# Editor



## kay hall (Feb 2, 2011)

I am having a difficult time finding an editor and google search isn't helping. Any suggestions?


----------



## strangedaze (Feb 2, 2011)

youre probably going to have to be a bit more specific. do you mean:

1. a specific editor in the industry? (ie: someone in a publishing house)

2. a non-specific editor who you will pay to comment on your work?
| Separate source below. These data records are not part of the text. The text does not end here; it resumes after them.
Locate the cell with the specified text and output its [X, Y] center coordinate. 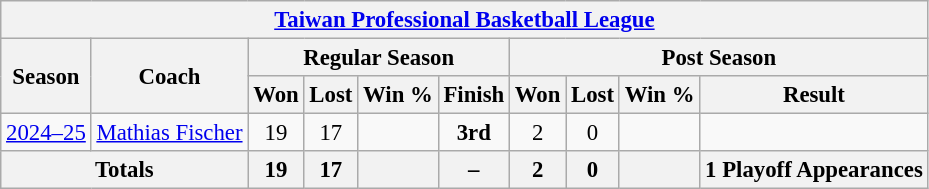
1 Playoff Appearances [814, 170]
Finish [474, 95]
– [474, 170]
Result [814, 95]
Taiwan Professional Basketball League [464, 20]
Regular Season [379, 58]
Mathias Fischer [170, 133]
2024–25 [46, 133]
Totals [124, 170]
Coach [170, 76]
Post Season [720, 58]
Season [46, 76]
3rd [474, 133]
For the text-containing cell, return its midpoint in [x, y] coordinate format. 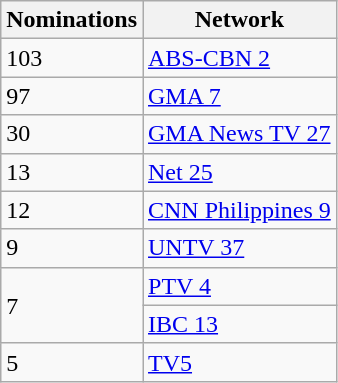
ABS-CBN 2 [239, 58]
UNTV 37 [239, 248]
12 [72, 210]
CNN Philippines 9 [239, 210]
PTV 4 [239, 286]
13 [72, 172]
97 [72, 96]
103 [72, 58]
Nominations [72, 20]
GMA News TV 27 [239, 134]
Network [239, 20]
9 [72, 248]
7 [72, 305]
5 [72, 362]
TV5 [239, 362]
Net 25 [239, 172]
IBC 13 [239, 324]
30 [72, 134]
GMA 7 [239, 96]
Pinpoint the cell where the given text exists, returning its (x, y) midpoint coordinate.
3. someone completely different that the above two? in which case, explain.


----------



## kay hall (Feb 2, 2011)

The second one, I'm searching for an editor that will comment on my work and help make it better.  Not in the publishing house.


----------



## strangedaze (Feb 2, 2011)

im canadian, so my recommendations would be canadian, but marnie woodrow is pretty awesome at this kind of thing - Story Coach: About

you could also try the writers union of canada, which will list authors who also edit manuscripts.


----------



## kay hall (Feb 2, 2011)

Thanks, do you know/heard of anyone like that in the states?


----------



## WriterJohnB (Feb 4, 2011)

Kay,

I occasionally do proofreading and critique, and I've been told I'm pretty good at it. If you want to send me a first chapter to take a look at (free, of course), PM me. I'm pretty experienced in the writing world, nearly perfect at grammar and spelling, and - WARNING - I'm totally honest in my opinions. If I think your novel sucks, I'll say so, but not in such harsh words.

JohnB


----------